══ Provided information
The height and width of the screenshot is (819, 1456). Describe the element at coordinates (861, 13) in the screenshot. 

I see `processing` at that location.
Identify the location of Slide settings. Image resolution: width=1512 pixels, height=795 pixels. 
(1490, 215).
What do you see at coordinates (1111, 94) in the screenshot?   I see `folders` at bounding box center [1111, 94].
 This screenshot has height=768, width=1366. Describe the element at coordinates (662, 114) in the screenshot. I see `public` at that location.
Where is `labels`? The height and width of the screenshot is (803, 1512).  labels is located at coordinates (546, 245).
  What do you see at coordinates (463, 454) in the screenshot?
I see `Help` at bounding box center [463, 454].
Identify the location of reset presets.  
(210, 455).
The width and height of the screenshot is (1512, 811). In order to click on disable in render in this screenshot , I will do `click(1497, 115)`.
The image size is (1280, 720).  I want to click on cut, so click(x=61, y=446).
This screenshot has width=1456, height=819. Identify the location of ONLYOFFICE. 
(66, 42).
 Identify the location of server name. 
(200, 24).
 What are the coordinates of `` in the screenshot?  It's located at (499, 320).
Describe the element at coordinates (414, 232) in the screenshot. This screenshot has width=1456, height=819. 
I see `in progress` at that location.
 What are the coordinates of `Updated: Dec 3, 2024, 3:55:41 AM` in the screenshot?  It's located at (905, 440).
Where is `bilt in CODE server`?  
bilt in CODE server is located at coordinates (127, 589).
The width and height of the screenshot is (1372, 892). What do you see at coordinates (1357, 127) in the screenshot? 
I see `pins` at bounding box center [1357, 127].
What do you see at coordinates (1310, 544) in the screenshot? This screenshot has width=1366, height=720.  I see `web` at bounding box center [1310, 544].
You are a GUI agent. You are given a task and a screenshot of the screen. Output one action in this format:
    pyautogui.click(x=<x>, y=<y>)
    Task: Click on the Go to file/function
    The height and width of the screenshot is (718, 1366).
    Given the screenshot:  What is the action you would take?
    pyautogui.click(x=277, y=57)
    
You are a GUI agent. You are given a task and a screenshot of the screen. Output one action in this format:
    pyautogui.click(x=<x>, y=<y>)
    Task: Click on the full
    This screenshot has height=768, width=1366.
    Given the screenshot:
════
— Problem description —
Reproduce every one of the records above line for line, without changing a single character.

— Written answer —
The height and width of the screenshot is (819, 1456). Describe the element at coordinates (861, 13) in the screenshot. 

I see `processing` at that location.
Identify the location of Slide settings. Image resolution: width=1512 pixels, height=795 pixels. 
(1490, 215).
What do you see at coordinates (1111, 94) in the screenshot?   I see `folders` at bounding box center [1111, 94].
 This screenshot has height=768, width=1366. Describe the element at coordinates (662, 114) in the screenshot. I see `public` at that location.
Where is `labels`? The height and width of the screenshot is (803, 1512).  labels is located at coordinates (546, 245).
  What do you see at coordinates (463, 454) in the screenshot?
I see `Help` at bounding box center [463, 454].
Identify the location of reset presets.  
(210, 455).
The width and height of the screenshot is (1512, 811). In order to click on disable in render in this screenshot , I will do `click(1497, 115)`.
The image size is (1280, 720).  I want to click on cut, so click(x=61, y=446).
This screenshot has width=1456, height=819. Identify the location of ONLYOFFICE. 
(66, 42).
 Identify the location of server name. 
(200, 24).
 What are the coordinates of `` in the screenshot?  It's located at (499, 320).
Describe the element at coordinates (414, 232) in the screenshot. This screenshot has width=1456, height=819. 
I see `in progress` at that location.
 What are the coordinates of `Updated: Dec 3, 2024, 3:55:41 AM` in the screenshot?  It's located at (905, 440).
Where is `bilt in CODE server`?  
bilt in CODE server is located at coordinates (127, 589).
The width and height of the screenshot is (1372, 892). What do you see at coordinates (1357, 127) in the screenshot? 
I see `pins` at bounding box center [1357, 127].
What do you see at coordinates (1310, 544) in the screenshot? This screenshot has width=1366, height=720.  I see `web` at bounding box center [1310, 544].
You are a GUI agent. You are given a task and a screenshot of the screen. Output one action in this format:
    pyautogui.click(x=<x>, y=<y>)
    Task: Click on the Go to file/function
    The height and width of the screenshot is (718, 1366).
    Given the screenshot:  What is the action you would take?
    pyautogui.click(x=277, y=57)
    
You are a GUI agent. You are given a task and a screenshot of the screen. Output one action in this format:
    pyautogui.click(x=<x>, y=<y>)
    Task: Click on the full
    This screenshot has height=768, width=1366.
    Given the screenshot:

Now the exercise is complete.